Tujuan dan Strategi Program
“Penguatan backbone Sumatera menjadi fondasi penting dalam menciptakan sistem kelistrikan yang terintegrasi secara maksimal,” kata Zakaria, seperti dilaporkan Antara, Rabu (27/5).
Program ini tidak hanya fokus pada infrastruktur fisik, tetapi juga melibatkan modernisasi teknologi dan penerapan pendekatan berbasis data. Sofyano menekankan pentingnya pengembangan pembangkit cepat respons serta sistem perlindungan yang lebih mutakhir. Pemeliharaan berbasis digital dan prediktif dianggap kritis untuk meminimalkan risiko gangguan. Pemadaman listrik besar di Sumatera, menurutnya, adalah tantangan yang wajar karena negara-negara maju seperti Australia, Inggris, Spanyol, dan Portugal pernah mengalami kejadian serupa.

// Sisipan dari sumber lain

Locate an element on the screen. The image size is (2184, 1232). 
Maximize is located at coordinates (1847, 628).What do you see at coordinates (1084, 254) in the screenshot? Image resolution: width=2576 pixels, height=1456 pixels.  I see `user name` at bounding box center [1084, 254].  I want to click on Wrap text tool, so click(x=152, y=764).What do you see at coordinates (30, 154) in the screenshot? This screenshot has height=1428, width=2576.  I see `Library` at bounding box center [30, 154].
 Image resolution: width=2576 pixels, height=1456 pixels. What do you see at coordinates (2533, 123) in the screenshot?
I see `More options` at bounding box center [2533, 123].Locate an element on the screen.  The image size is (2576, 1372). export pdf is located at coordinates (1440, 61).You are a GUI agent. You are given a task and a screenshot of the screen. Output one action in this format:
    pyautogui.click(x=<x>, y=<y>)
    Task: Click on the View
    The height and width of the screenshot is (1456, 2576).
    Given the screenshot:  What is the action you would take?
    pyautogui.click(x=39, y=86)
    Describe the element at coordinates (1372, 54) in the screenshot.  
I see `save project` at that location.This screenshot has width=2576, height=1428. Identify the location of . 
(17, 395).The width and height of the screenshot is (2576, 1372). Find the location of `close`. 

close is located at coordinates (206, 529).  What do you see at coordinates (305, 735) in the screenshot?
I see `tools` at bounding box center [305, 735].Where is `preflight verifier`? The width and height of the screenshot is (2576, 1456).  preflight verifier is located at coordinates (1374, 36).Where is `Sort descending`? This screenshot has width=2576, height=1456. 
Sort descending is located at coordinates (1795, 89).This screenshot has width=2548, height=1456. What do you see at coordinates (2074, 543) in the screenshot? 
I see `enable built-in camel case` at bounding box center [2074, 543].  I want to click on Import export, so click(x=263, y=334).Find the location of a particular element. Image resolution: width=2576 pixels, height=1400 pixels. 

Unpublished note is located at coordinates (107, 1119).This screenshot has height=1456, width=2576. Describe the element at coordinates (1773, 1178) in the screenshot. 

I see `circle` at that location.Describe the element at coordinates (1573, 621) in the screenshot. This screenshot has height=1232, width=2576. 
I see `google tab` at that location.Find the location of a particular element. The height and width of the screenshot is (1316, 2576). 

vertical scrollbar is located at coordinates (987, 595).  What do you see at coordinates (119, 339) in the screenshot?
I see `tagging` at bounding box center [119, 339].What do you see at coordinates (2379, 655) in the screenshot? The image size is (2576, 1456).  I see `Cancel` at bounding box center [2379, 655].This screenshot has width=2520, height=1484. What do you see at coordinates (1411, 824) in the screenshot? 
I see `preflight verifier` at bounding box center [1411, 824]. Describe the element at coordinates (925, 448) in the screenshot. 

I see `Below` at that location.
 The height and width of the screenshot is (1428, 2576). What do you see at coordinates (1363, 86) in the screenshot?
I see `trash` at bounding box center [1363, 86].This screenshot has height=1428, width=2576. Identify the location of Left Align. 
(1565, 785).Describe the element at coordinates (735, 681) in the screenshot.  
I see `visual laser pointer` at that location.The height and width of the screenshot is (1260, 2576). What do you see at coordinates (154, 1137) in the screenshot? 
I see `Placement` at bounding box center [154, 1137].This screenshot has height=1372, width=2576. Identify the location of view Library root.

Salah satu contoh nyata adalah Australia Selatan yang mengalami pemadaman listrik masif pada 2016 akibat cuaca ekstrem. Sementara itu, Inggris mengalami gangguan luas pada 2019, yang menyebabkan kekacauan di sektor transportasi. Dalam beberapa tahun terakhir, Spanyol dan Portugal juga terlibat dalam kasus serupa. Hal ini menunjukkan bahwa keandalan sistem kelistrikan bukan hanya tentang infrastruktur, tetapi juga koordinasi dan adaptasi terhadap perubahan iklim.
Menurut data investigasi bersama PLN, gangguan listrik di Sumatera pada Jumat (22/5) diduga dipicu oleh faktor teknis dan kondisi cuaca yang buruk. Operator jaringan listrik harus memastikan frekuensi, tegangan, dan pasokan energi dalam kondisi optimal sebelum seluruh jaringan pulih. Direktur Puskepi juga menegaskan bahwa keberhasilan program ini akan sangat bergantung pada kolaborasi antar sektor dan komitmen pemerintah dalam memantau serta menormalisasi sistem kelistrikan secara terus-menerus.
Di sisi lain, pengembangan backbone Sumatera sebagai bagian dari latest program kelistrikan nasional diharapkan bisa menjadi contoh terbaik dalam pengelolaan energi terpadu. Dengan adanya infrastruktur transmisi yang lebih kuat, penyebab pemadaman listrik di masa depan dapat dikurangi. Program ini juga akan berdampak pada pengembangan ekonomi daerah, karena keandalan pasokan energi akan mendukung industri dan kehidupan sehari-hari warga Sumatera.
PLN UID Sumut sedang berupaya mempercepat pemulihan listrik setelah gangguan transmisi 275 kV Muara Bungo-Sungai Rumbai. Wilayah pesisir NSW tengah dan selatan dilanda sistem tekanan rendah, yang memicu angin kencang dan hujan deras. Sebagai bagian dari latest program, pemerintah juga waspada terhadap dampak El Nino yang berpotensi mengganggu pasokan energi. BPH Migas, sebagai koordinator Posko Nasional Sektor ESDM, memastikan keberlanjutan program ini melalui kerja sama lintas sektor.
Dalam upaya menunjang latest program ini, HMAX Energy dilaporkan mampu mengurangi kegagalan transformator hingga 50 persen serta biaya perbaikan hingga 75 persen. Teknologi deteksi dini dan pengelolaan data yang lebih efisien menjadi kunci utama dalam mengoptimalkan performa sistem kelistrikan. Dengan program ini, target pemerintah adalah menciptakan jaringan listrik nasional yang lebih tahan banting, siap menghadapi tantangan cuaca ekstrem dan permintaan energi yang terus meningkat.